*Working data*:
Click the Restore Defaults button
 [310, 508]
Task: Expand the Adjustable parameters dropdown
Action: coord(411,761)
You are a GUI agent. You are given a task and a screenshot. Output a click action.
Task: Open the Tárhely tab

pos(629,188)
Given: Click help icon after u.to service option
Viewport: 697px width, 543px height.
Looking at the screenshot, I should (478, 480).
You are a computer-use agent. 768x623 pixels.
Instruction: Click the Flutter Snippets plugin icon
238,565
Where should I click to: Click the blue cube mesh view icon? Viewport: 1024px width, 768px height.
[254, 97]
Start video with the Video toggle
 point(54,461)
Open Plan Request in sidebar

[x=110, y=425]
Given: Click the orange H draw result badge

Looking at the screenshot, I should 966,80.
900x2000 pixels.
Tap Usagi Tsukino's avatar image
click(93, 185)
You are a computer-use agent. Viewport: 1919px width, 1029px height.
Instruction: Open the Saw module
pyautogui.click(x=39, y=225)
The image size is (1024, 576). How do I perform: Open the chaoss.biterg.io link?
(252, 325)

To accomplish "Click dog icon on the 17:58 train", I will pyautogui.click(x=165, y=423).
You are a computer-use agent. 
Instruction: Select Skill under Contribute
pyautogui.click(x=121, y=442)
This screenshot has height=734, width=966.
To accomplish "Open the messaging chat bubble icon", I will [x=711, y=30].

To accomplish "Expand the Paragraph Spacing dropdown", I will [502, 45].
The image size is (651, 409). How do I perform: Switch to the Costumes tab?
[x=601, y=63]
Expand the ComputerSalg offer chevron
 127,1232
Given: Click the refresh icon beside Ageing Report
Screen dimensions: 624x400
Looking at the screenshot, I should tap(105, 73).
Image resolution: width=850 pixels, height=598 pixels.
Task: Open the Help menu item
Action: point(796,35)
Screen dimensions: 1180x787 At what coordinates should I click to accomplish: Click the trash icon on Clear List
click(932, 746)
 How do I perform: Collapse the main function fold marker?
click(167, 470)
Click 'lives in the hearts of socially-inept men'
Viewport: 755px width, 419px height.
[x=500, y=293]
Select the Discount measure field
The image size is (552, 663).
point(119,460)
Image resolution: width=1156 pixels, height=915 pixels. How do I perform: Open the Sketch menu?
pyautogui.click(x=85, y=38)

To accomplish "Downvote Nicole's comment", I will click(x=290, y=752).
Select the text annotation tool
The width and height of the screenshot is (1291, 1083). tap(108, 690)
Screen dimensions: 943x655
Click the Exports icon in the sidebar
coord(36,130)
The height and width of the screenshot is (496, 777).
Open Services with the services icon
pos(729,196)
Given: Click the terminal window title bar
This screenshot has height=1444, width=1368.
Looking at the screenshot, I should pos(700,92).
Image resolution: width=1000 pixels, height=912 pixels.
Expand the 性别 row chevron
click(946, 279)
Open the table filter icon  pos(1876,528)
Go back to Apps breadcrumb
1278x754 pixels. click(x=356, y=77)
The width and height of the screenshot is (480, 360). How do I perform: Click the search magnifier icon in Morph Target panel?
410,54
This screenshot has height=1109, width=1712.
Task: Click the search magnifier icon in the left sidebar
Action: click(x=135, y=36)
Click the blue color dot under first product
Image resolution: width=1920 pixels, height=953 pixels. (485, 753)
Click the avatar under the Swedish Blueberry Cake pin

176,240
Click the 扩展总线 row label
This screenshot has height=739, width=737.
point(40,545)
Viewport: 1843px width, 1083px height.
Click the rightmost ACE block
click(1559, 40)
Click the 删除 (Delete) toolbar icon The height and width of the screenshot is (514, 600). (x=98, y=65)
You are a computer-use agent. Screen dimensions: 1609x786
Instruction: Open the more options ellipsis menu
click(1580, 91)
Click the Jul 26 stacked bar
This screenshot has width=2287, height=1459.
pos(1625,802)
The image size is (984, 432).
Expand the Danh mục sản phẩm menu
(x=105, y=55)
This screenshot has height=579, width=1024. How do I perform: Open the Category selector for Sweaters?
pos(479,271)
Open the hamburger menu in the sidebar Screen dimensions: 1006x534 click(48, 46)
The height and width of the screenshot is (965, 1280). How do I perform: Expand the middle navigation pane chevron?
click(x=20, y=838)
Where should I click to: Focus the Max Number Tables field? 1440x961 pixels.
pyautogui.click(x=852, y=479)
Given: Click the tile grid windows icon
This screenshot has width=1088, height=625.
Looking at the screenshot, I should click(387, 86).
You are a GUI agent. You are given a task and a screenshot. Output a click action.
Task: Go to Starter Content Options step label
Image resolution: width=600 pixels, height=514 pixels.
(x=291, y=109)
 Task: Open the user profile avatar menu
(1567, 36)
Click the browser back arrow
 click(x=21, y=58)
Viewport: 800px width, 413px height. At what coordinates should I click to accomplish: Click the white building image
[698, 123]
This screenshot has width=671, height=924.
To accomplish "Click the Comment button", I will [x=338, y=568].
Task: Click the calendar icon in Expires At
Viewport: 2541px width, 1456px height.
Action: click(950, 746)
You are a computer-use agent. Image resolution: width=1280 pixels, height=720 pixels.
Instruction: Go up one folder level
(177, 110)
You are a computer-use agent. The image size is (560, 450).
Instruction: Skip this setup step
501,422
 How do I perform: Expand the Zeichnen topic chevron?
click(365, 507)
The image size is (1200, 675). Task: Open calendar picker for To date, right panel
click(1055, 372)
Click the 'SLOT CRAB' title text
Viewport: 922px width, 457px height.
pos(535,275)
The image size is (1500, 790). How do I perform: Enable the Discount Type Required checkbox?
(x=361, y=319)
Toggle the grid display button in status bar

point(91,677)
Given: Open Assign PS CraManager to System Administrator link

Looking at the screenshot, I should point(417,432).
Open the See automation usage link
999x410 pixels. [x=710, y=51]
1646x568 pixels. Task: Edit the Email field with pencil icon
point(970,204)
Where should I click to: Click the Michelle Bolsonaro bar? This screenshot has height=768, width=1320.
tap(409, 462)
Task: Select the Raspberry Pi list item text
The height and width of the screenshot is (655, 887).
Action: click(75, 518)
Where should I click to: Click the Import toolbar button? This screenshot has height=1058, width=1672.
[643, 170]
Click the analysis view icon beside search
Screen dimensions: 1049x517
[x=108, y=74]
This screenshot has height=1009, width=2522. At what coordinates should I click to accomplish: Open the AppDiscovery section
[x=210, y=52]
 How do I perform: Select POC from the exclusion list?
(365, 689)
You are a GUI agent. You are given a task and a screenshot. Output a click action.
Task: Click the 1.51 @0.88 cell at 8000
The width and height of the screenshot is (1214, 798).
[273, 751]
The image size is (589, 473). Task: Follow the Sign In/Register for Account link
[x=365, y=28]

*Exercise brief*: From the records above, pick out and copy each line holding the word "agent".

*Result*:
You are a GUI agent. You are given a task and a screenshot. Output a click action.
You are a computer-use agent. 768x623 pixels.
You are a computer-use agent. Viewport: 1919px width, 1029px height.
You are a computer-use agent. 
You are a computer-use agent. Screen dimensions: 1609x786
You are a GUI agent. You are given a task and a screenshot. Output a click action.
You are a computer-use agent. Image resolution: width=1280 pixels, height=720 pixels.
You are a computer-use agent. The image size is (560, 450).
You are a GUI agent. You are given a task and a screenshot. Output a click action.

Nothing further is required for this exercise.